Sprinkle is a simple puzzle that can be played best via the touchscreen and is therefore perfect for tablets. The aim is to extinguish fires with a bit of reasoning. It's not a particularly extensive game with twelve levels, but it's nevertheless a nice casual game for spare time at a price of €1.50. The Tegra 3 enables a more realistic reproduction of water, fire and noise.
Riptide GP is a jet ski racing game that can be played either in the hand via the sensors or with the gamepad. The gamepad has to first be configured in the game's options if it's to be used. The keyboard dock as another control alternative would have been a sensible option - however, it isn't supported. Since it's only possible to steer the jet ski, but not speed up or slow down when the tablet is used in the hand, the gamepad is the better choice. New graphic effects that come with Tegra 3 are for example water splashes or motion blur in turbo boost.
Shadowgun is Nvidia's reference for a shooter that offers dynamic textures, optimized shaders and additional physics effects with Tegra 3. Graphically, it's likely one of the most complex games, though the gaming depth isn't satisfying at times - it is nevertheless adequately priced at €3.99 in the Tegra Zone. The control via the touchscreen works quite well and the necessary aptness is acquired after a bit of familiarization. However, the gamepad control is disappointing, although it principally works. Both aiming and shooting are unalterably mapped on the keys for the right thumb - which is very unfavorable because that doesn't work simultaneously, despite a surplus of buttons.

(Source records)
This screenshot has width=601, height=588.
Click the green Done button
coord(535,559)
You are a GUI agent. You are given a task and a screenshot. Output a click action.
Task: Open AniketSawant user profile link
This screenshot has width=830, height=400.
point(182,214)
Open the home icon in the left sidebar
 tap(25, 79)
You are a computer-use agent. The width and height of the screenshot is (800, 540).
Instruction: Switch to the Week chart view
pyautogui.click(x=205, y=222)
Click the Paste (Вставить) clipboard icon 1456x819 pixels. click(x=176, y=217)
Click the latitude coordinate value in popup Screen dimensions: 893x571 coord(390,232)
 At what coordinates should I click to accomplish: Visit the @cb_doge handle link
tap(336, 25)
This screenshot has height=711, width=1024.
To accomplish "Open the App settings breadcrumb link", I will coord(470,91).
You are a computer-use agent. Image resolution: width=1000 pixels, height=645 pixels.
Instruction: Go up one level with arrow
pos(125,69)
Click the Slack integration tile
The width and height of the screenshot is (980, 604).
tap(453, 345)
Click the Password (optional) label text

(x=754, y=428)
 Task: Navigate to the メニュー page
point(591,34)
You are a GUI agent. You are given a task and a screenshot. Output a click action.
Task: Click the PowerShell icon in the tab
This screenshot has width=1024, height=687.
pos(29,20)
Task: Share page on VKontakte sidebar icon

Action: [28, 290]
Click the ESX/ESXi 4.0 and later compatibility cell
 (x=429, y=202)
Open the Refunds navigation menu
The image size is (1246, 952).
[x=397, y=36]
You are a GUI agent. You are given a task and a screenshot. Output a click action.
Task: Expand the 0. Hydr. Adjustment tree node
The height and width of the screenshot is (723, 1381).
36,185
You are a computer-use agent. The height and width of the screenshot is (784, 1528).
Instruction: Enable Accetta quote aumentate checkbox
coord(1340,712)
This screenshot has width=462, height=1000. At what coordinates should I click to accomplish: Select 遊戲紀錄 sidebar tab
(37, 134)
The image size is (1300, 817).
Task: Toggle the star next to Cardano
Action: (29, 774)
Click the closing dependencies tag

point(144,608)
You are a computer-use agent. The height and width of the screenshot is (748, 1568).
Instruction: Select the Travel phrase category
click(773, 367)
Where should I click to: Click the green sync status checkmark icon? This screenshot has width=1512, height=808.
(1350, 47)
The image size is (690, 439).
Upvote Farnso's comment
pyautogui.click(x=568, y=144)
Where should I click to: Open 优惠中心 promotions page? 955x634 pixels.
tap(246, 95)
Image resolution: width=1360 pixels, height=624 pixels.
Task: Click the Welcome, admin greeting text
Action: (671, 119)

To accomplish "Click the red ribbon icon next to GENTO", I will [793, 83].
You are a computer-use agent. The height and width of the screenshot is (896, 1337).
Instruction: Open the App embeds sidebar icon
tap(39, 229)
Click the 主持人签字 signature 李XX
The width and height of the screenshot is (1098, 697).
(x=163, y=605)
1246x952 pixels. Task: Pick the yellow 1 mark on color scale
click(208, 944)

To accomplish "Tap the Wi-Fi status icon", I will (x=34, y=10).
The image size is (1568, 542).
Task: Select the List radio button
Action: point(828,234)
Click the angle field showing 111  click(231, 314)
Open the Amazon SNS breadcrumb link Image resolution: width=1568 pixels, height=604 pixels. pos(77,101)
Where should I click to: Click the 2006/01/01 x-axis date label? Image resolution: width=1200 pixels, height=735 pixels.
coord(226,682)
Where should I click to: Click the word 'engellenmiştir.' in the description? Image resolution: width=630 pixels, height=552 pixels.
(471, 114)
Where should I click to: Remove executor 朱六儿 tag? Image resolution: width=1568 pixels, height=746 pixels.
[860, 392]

◆ Tasks to perform ◆
**A)** List every game reviewed in the tablet game reviews.
**B)** Translate this sentence from the tablet game reviews into Spanish: "The aim is to extinguish fires with a bit of reasoning."
**C)** Carry on the tablet game reviews from their final sentence.

◆ Outputs ◆
**A)**
Sprinkle
Riptide GP
Shadowgun

**B)** El objetivo es apagar incendios con un poco de razonamiento.

**C)**
Thanks to the Tegra 3's low power consumption, it hardly produces waste heat and consequently a mechanical cooling is unnecessary. Therefore, the Transformer Prime manages without a fan. It also doesn't have a hard disk, but a flash memory instead. Like almost all other Android tablets, the Asus tablet works absolutely noiselessly.
The aluminum case stays pleasantly cool in less computing intensive applications. And, as our rates measured in the laboratory, no heat is noticeable even during load - a slight advantage over competitors in a plastic case. The TF201 doesn't exceed 25 degrees Celsius in our tests. The predecessor, Transformer TF101, got a lot warmer and reached a maximum rate of 39 degrees during load.
(+) The maximum temperature on the upper side is 23.1 °C / 74 F, compared to the average of 34.2 °C / 94 F, ranging from 21.3 to 53.2 °C for the class Tablet.
(+) The bottom heats up to a maximum of 23.4 °C / 74 F, compared to the average of 33.6 °C / 92 F
(+) In idle usage, the average temperature for the upper side is 22.6 °C / 73 F, compared to the device average of 30.3 °C / 87 F.
According to the specifications, the Android tablet has a stereo speaker. But there is only an opening for this on the case's right. The sound is consequently always emitted from the right and wasn't perceived as "stereo" with any of the audio files used in the test. It also lacks basses - as in many mobile devices. But it at least has an entirely adequate volume so that playing videos isn't marred by that. A tablet just simply isn't a boom box: If a better sound quality is expected, it's still possible to operate active speakers via the audio jack on the Transformer Prime.
Although the Tegra 3 is the more powerful system on a chip (SoC), the power consumption is hardly higher than that of the contenders that are still equipped with the predecessor, Tegra 250. The last "iPad killer", the Samsung Galaxy Tab 10.1v, consumes approximately the same power as our Transformer Prime during use with a minimum of approximately 3 watts. And the Asus Tablet also only has a higher maximum consumption of 2 watts with about 10 watts compared to the Galaxy Tab.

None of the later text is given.